▶ **Task to complete**: Find every line in the material containing the word "screenshot", and copy each such line.

▶ **Data for processing**:
**********

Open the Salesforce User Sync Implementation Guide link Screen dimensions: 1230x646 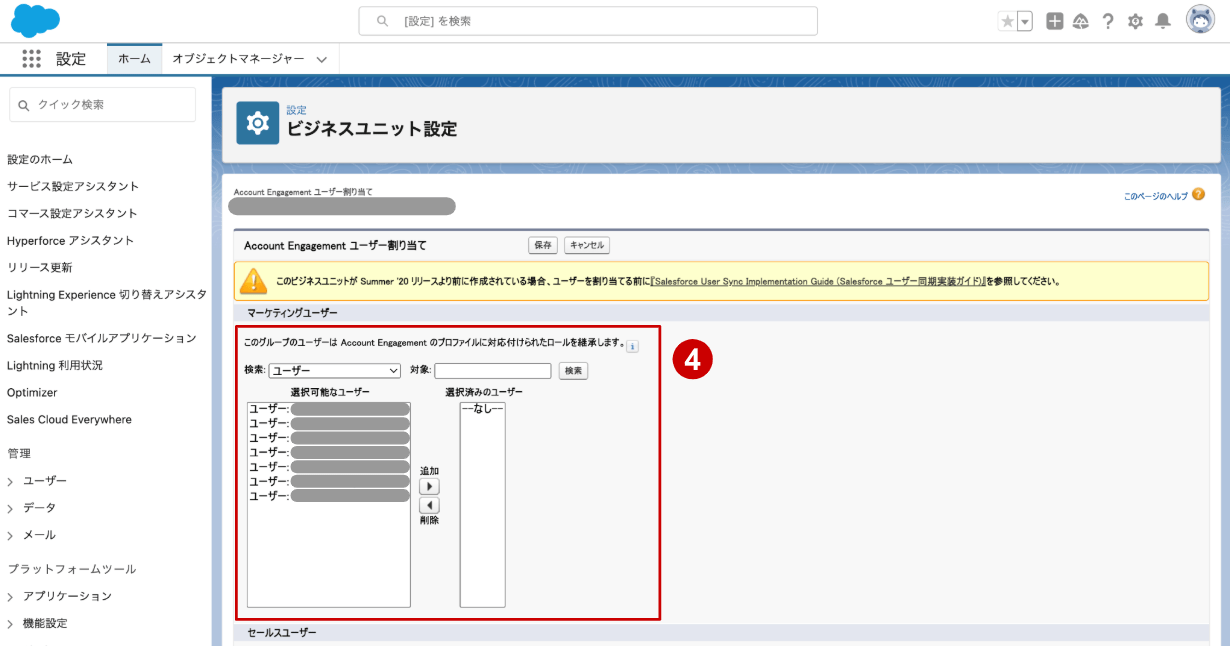818,282
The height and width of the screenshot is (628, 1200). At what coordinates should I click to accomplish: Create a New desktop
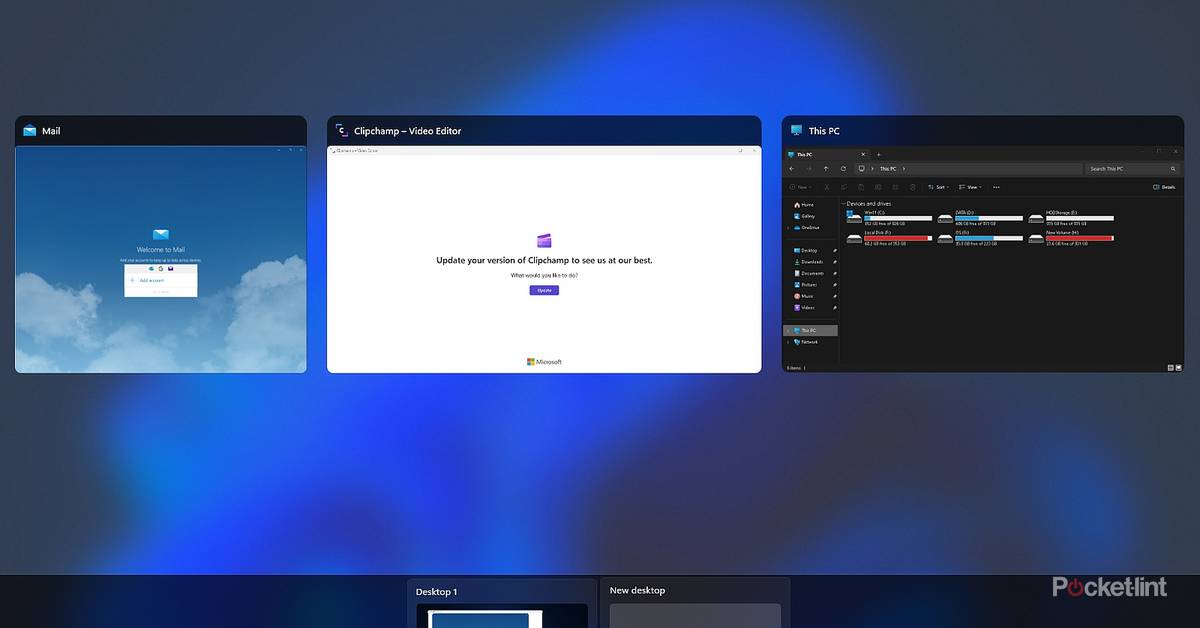coord(694,604)
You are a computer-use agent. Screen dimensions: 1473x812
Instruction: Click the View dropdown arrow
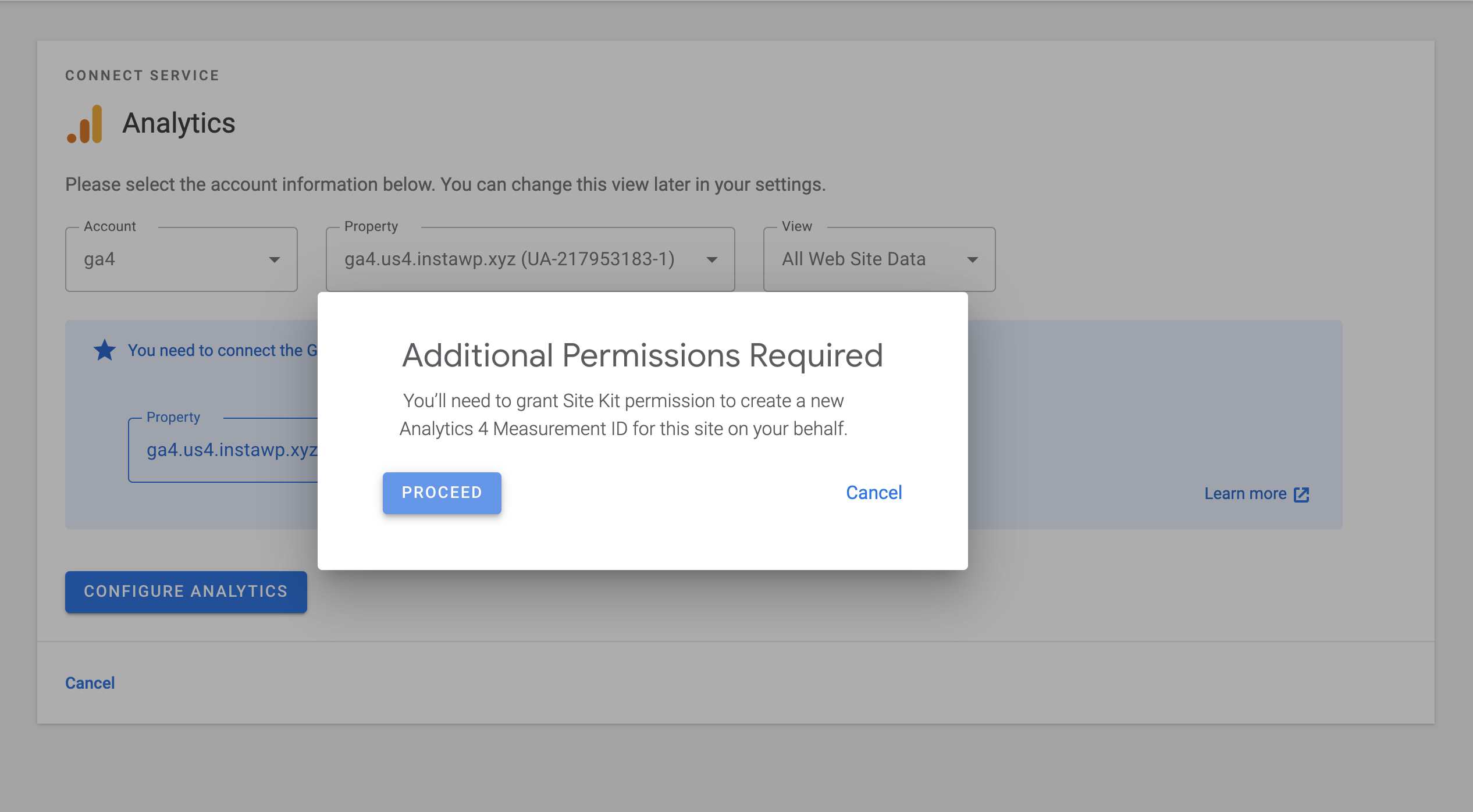point(972,259)
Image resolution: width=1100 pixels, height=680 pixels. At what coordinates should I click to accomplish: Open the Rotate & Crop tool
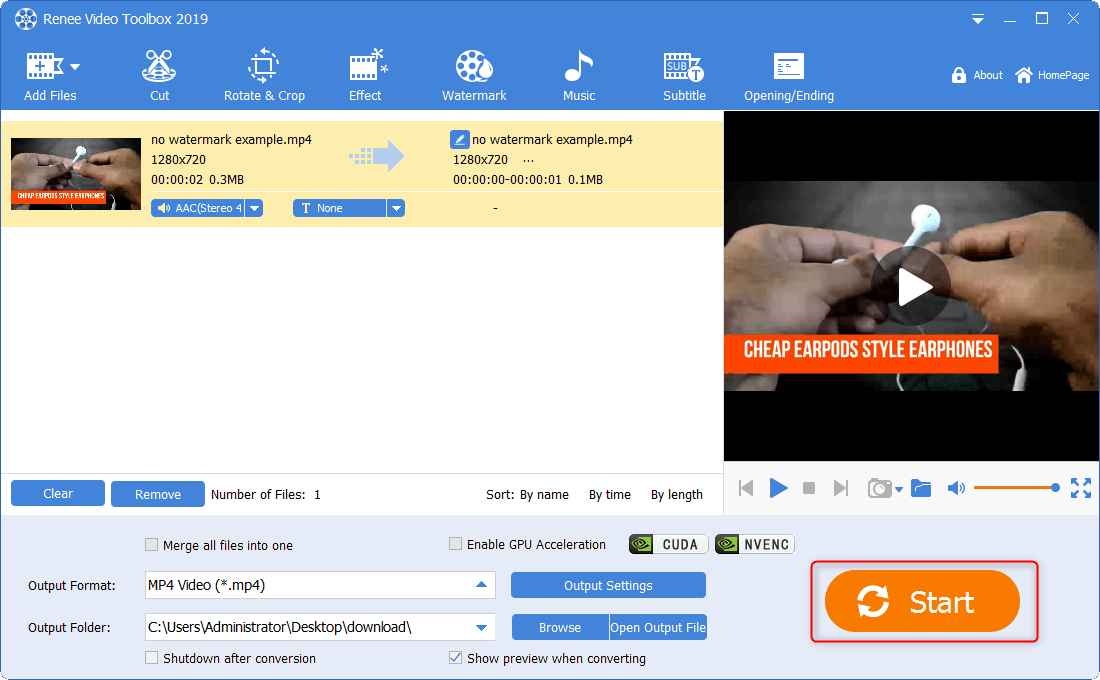click(264, 76)

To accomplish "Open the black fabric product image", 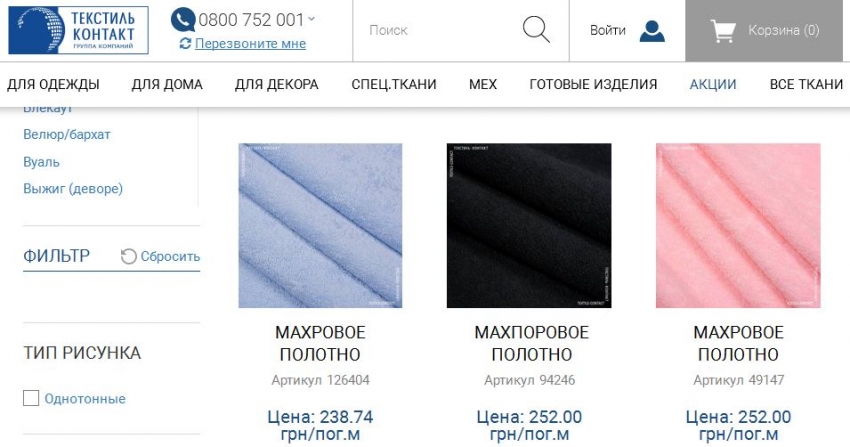I will click(x=529, y=225).
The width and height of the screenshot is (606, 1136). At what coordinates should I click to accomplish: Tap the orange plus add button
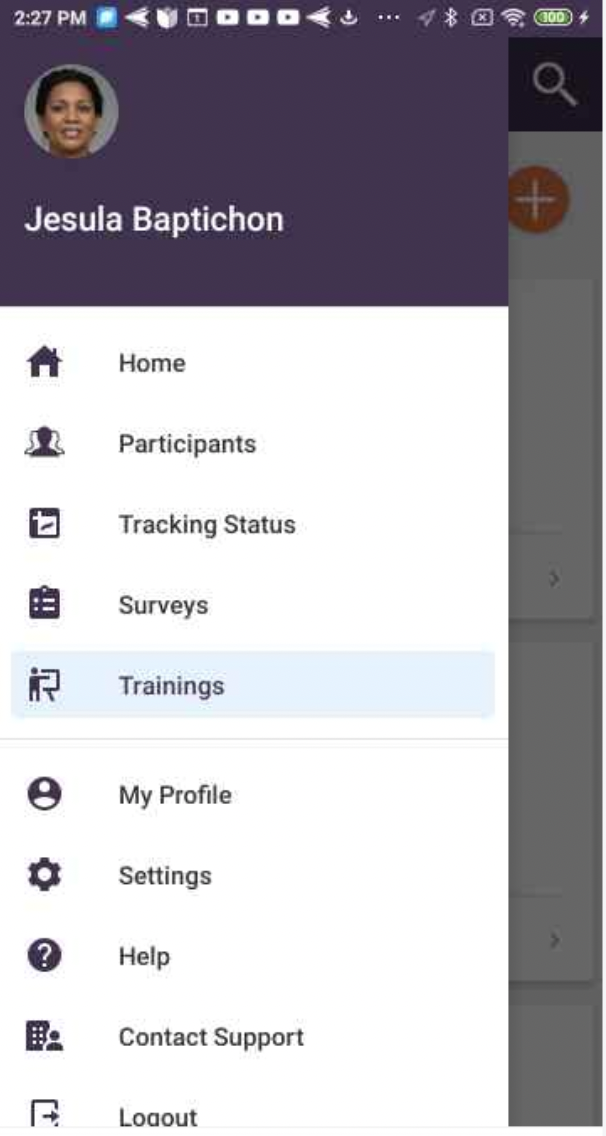tap(538, 200)
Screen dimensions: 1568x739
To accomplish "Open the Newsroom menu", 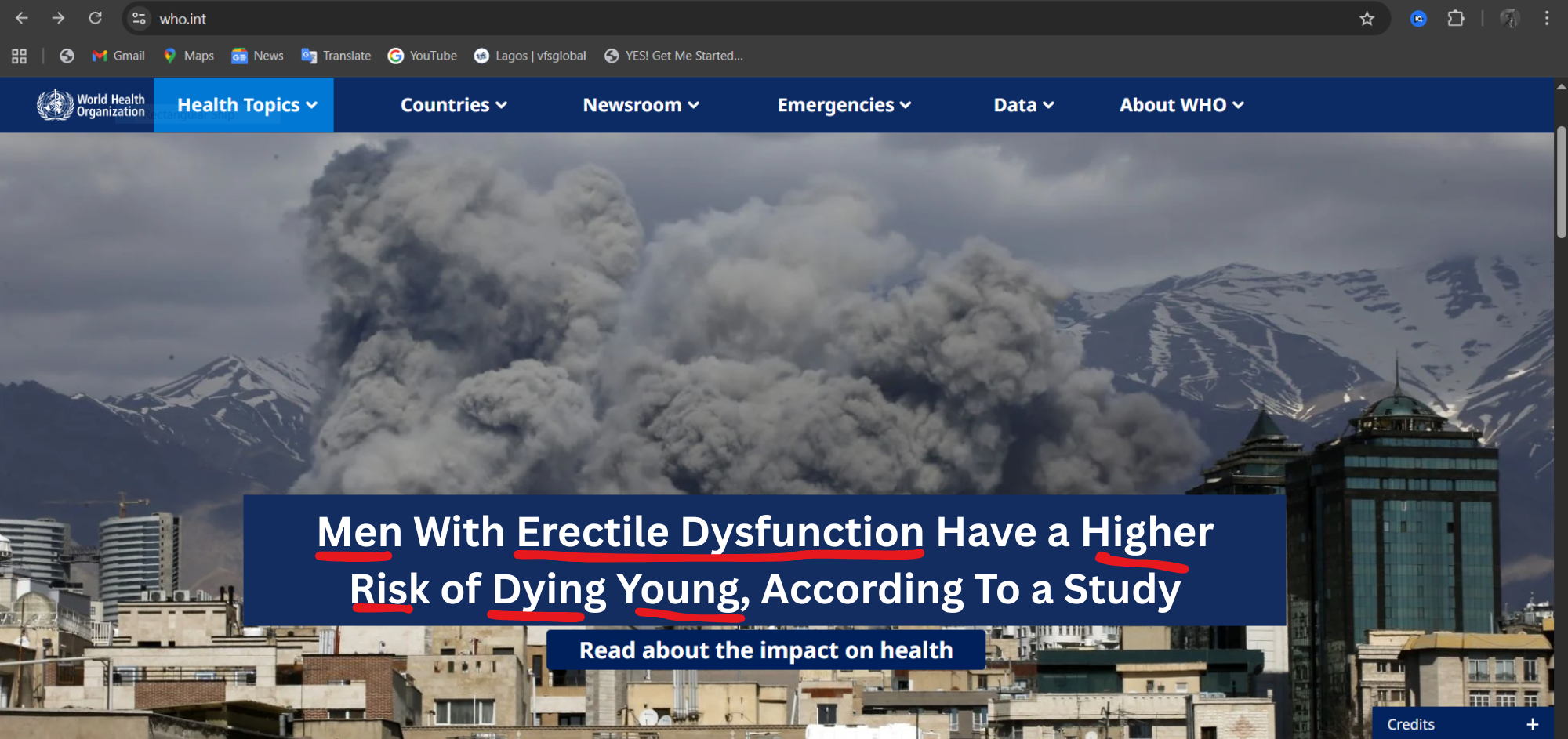I will pos(641,105).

**********

▶ **The completed task**:
The height and width of the screenshot is (628, 1200). At what coordinates should I click to accomplish: Create a New desktop
The width and height of the screenshot is (606, 1136). At what coordinates should I click to accomplish: Tap the orange plus add button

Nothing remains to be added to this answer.